▶ **WRITTEN TASK**:
Please shift the coordinates by adding -23 to each of their numbers, and write out again every line of the records from the one containing "Вопрос-ответ (194, 2290)" down to the last one, both included, with the requests kept alongside.

▶ **PROVIDED RECORDS**:

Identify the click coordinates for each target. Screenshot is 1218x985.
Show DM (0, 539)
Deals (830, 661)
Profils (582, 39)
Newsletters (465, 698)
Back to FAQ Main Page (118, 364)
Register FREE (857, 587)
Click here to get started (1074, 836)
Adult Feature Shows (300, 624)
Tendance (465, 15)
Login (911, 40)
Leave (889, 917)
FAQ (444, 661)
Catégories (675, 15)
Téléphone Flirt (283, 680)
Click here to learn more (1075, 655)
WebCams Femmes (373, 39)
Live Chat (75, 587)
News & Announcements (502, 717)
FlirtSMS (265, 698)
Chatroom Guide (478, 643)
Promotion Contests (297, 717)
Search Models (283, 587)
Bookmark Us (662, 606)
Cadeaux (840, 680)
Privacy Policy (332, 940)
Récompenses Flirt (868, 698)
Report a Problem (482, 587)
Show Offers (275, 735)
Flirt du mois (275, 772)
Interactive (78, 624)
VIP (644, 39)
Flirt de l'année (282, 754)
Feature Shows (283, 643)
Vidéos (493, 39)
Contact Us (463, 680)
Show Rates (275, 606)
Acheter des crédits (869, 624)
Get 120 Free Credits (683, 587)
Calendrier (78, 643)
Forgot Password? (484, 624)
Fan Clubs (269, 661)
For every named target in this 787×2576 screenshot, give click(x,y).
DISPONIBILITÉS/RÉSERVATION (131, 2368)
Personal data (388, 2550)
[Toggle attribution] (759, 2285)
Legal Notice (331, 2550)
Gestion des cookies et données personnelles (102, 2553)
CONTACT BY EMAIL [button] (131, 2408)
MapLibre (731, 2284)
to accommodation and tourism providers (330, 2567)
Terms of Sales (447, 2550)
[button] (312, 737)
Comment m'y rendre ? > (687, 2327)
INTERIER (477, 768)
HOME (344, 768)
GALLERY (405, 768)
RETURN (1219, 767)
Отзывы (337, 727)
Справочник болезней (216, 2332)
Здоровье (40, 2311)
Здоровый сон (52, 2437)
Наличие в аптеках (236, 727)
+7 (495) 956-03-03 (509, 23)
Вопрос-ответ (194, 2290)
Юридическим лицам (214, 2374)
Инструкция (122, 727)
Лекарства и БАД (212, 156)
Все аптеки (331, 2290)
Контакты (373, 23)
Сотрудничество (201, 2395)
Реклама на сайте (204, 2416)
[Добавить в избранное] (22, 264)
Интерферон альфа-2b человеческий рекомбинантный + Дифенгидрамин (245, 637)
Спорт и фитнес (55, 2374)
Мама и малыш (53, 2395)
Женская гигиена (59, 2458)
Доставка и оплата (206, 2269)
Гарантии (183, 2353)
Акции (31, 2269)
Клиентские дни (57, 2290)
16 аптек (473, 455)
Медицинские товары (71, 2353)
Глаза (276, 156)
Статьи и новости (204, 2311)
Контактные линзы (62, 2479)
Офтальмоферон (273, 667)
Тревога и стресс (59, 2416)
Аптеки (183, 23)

▶ **COMPLETED TASK**:
Вопрос-ответ (171, 2267)
Юридическим лицам (191, 2351)
Инструкция (99, 704)
Лекарства и БАД (189, 133)
Все аптеки (308, 2267)
Контакты (350, 0)
Сотрудничество (178, 2372)
Реклама на сайте (181, 2393)
[Добавить в избранное] (-1, 241)
Интерферон альфа-2b человеческий рекомбинантный + Дифенгидрамин (222, 614)
Спорт и фитнес (32, 2351)
Мама и малыш (30, 2372)
Женская гигиена (36, 2435)
Доставка и оплата (183, 2246)
Гарантии (160, 2330)
Акции (8, 2246)
Клиентские дни (34, 2267)
16 аптек (450, 432)
Медицинские товары (48, 2330)
Глаза (253, 133)
Статьи и новости (181, 2288)
Контактные линзы (39, 2456)
Офтальмоферон (250, 644)
Тревога и стресс (36, 2393)
Аптеки (160, 0)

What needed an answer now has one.